> Data:

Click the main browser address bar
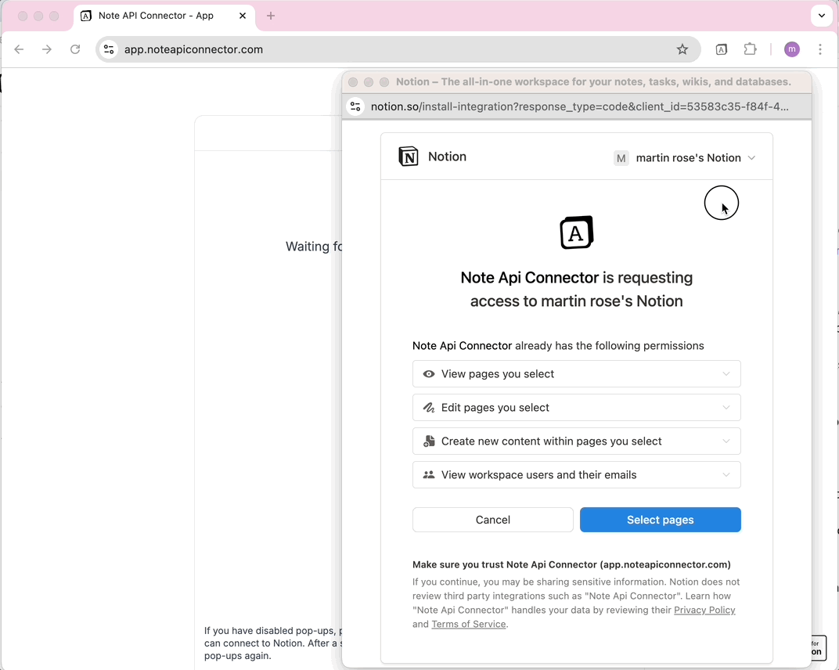This screenshot has width=839, height=670. [391, 49]
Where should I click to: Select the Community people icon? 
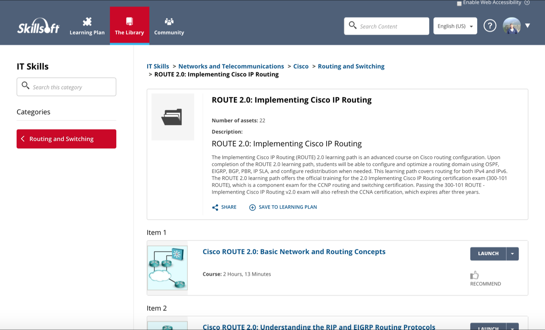coord(169,20)

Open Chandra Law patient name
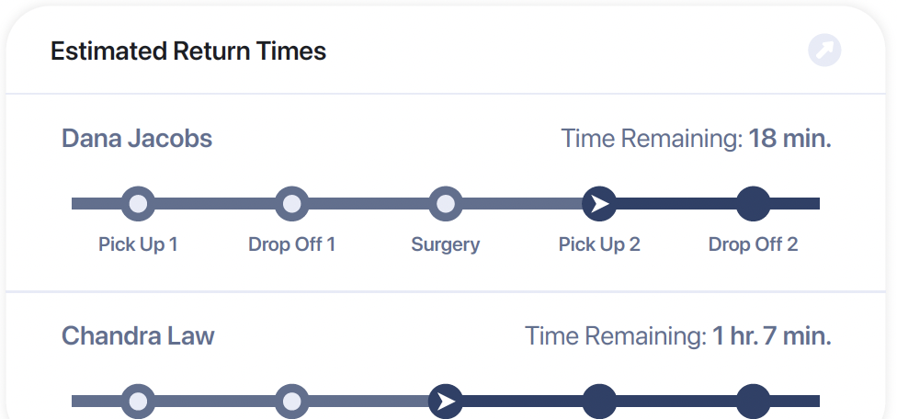(x=138, y=335)
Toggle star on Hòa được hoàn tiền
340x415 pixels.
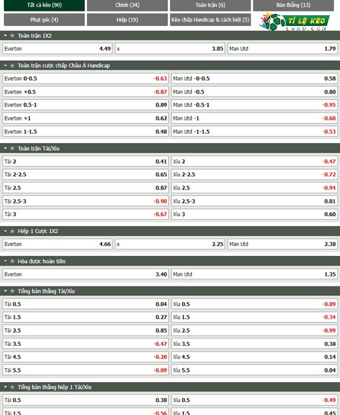pos(12,262)
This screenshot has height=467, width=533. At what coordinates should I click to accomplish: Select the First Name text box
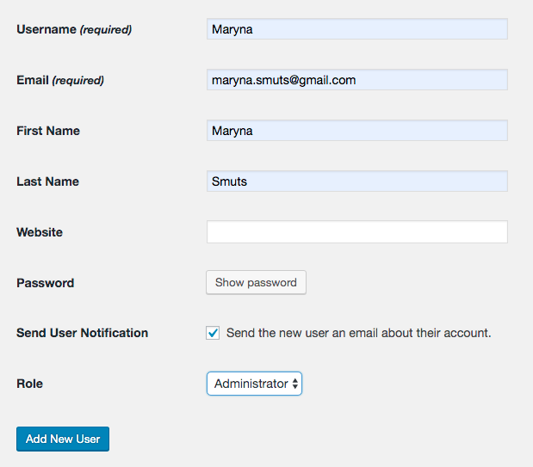tap(357, 131)
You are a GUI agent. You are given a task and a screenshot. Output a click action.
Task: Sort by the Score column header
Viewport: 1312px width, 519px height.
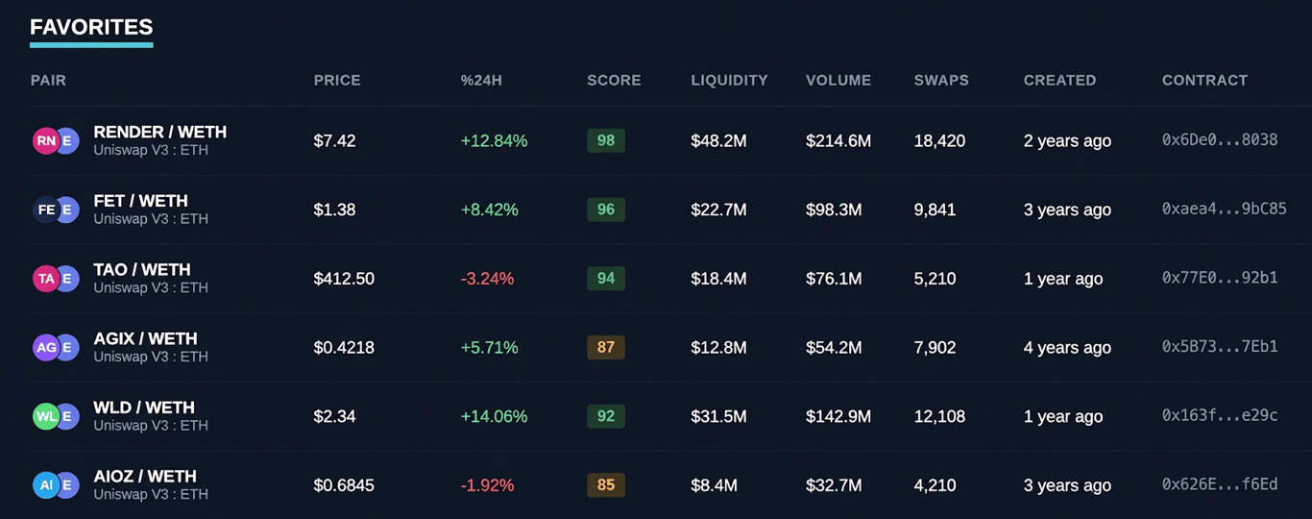[x=614, y=81]
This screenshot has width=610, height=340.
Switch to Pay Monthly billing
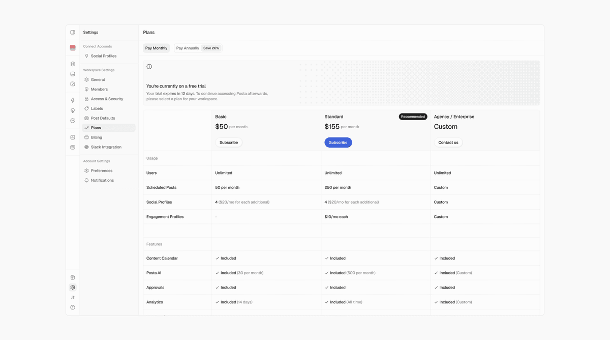click(x=156, y=48)
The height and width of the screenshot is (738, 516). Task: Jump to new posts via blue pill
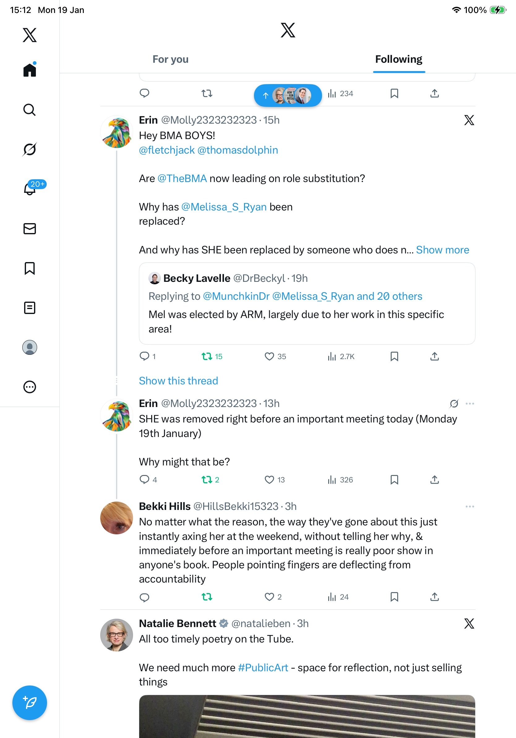288,95
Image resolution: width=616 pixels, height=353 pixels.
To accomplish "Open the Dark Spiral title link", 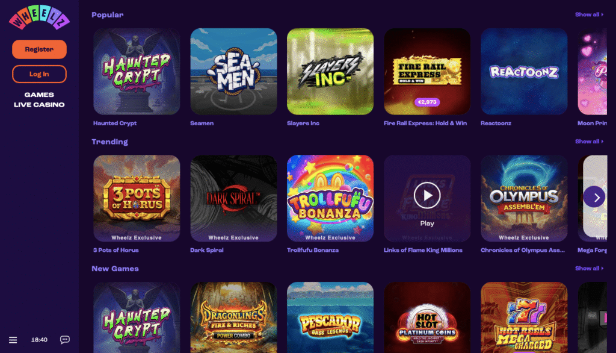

> Your objective:
Could the entries above be restated word for word, with the pictures left out?

> Completed task:
Click the main browser address bar
This screenshot has width=839, height=670. [391, 49]
Where should I click to: Select the Community people icon? 
coord(169,20)

Open Chandra Law patient name
(x=138, y=335)
Toggle star on Hòa được hoàn tiền
340x415 pixels.
pos(12,262)
This screenshot has height=467, width=533. At what coordinates should I click to accomplish: Select the First Name text box
tap(357, 131)
You are a GUI agent. You are given a task and a screenshot. Output a click action.
Task: Sort by the Score column header
Viewport: 1312px width, 519px height.
[x=614, y=81]
This screenshot has width=610, height=340.
Switch to Pay Monthly billing
click(x=156, y=48)
The height and width of the screenshot is (738, 516). Task: Jump to new posts via blue pill
288,95
Image resolution: width=616 pixels, height=353 pixels.
To accomplish "Open the Dark Spiral title link", 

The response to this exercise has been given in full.